A recent housing needs assessment presented a detailed report on the current housing situation in Windham County, along with comparisons to other regional centers across the state. The report, which focused on three Windham County towns—Brattleboro, Putney and Wilmington—presented a startling view of the local housing market and economies, marked by rising home prices and a growing divide between wealthier and poorer residents.
In the Brattleboro housing market, significant changes in the past three years included a dramatic increase in the median cost of homeownership, increased purchase of housing by wealthier non-residents and new residents relocating from higher-cost areas, and significant private investment in small-scale rental properties. The report—authored by Development Cycles of Amherst, Massachusetts—also noted significant recent increases in the demand for subsidized housing from low-income renters unable to afford market-rate rents.
The median priced home in Brattleboro increased from $136,700 in 2003 to $190,000 in 2005—a 40% increase in two years. Of the existing homeowners in Brattleboro, the report estimates that 200—250 homeowners live below the poverty line. It is these households that struggle the most with increases in utility costs, property taxes, and adjustable rate mortgage hikes. On the rental side, an estimated 300-350 households live in poverty and do not receive any form of rental subsidy. On the economic side, the report found that the area is experiencing continued job-loss and stagnating wages. Windham County was the only county in Vermont to lose jobs in 2005. And, while the average wage statewide grew by 12% between 2002 and 2005, the average wage in Brattleboro did not change.
In addition, there is an accelerating split between Brattleboro’s wealthier and poorer residents. While residents earning over $75,000 per year represent just 12% of the town’s households, they are the fastest growing segment of the population. At the same time, 58% of all tax returns filed in 2004 were for taxable income of under $30,000.

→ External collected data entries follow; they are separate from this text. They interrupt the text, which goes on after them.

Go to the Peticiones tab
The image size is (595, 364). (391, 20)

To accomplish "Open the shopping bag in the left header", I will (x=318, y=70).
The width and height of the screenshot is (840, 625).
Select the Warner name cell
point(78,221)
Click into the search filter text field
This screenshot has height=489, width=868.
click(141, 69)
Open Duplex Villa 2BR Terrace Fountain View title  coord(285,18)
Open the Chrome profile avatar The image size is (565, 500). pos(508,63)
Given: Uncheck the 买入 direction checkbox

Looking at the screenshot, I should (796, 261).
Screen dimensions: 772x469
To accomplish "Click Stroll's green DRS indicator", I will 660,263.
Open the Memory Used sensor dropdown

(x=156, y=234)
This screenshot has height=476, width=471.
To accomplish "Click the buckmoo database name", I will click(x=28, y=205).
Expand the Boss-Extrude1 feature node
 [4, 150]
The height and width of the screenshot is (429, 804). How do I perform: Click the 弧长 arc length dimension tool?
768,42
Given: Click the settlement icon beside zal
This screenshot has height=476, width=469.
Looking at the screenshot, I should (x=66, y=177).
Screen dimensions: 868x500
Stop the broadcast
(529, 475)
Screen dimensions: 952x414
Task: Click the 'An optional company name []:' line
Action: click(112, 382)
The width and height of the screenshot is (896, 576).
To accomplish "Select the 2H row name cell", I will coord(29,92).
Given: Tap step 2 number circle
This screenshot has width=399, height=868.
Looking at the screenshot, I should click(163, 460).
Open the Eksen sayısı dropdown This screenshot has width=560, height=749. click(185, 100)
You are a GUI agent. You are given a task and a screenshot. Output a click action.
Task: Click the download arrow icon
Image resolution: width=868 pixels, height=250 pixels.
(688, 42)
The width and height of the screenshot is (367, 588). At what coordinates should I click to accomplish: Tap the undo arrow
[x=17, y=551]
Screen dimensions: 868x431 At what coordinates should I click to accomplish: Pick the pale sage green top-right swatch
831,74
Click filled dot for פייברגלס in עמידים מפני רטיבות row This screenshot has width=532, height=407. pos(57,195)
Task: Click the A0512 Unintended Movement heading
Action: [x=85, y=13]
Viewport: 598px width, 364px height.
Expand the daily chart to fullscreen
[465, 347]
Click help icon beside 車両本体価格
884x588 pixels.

Although Putney enjoys a higher median income than Brattleboro, the report noted the lack of any subsidized housing for the low-income families and individuals that rent in Putney (Putney does have subsidized elderly housing through Putney Meadows and Putney Cares). According to the report, low-income renter families in Putney live “largely in market rate housing, have no realistic hope to own, and increasingly struggle to pay their rent and other necessities.” Higher income renters in town can currently afford their rent payment, but have limited options for first-time homeownership in the community.
With a relatively large population of young adults—27% compared to 19% countywide—Putney has many young families and would be a prime community for first-time homebuyers. However, home prices in Putney are among the highest in the county.
In analyzing housing and the economy in Wilmington, the report emphasized the town’s difference from both Brattleboro and Putney due to Wilmington’s growth in both population and jobs. However, like Brattleboro, Wilmington is experiencing a growing divide between the town’s wealthier and poorer residents. Competition from out of state homebuyers continues to drive up the price of homes, making first-time homeownership even more difficult for local renters.
Important county-wide trends noted in the report included a growing group of young adults that have chosen to remain in Windham County, but lack sufficient rental options. This lack of rental housing contributes to the exodus of young adults from Vermont.
The Development Cycles report was commissioned by the Windham Housing Trust.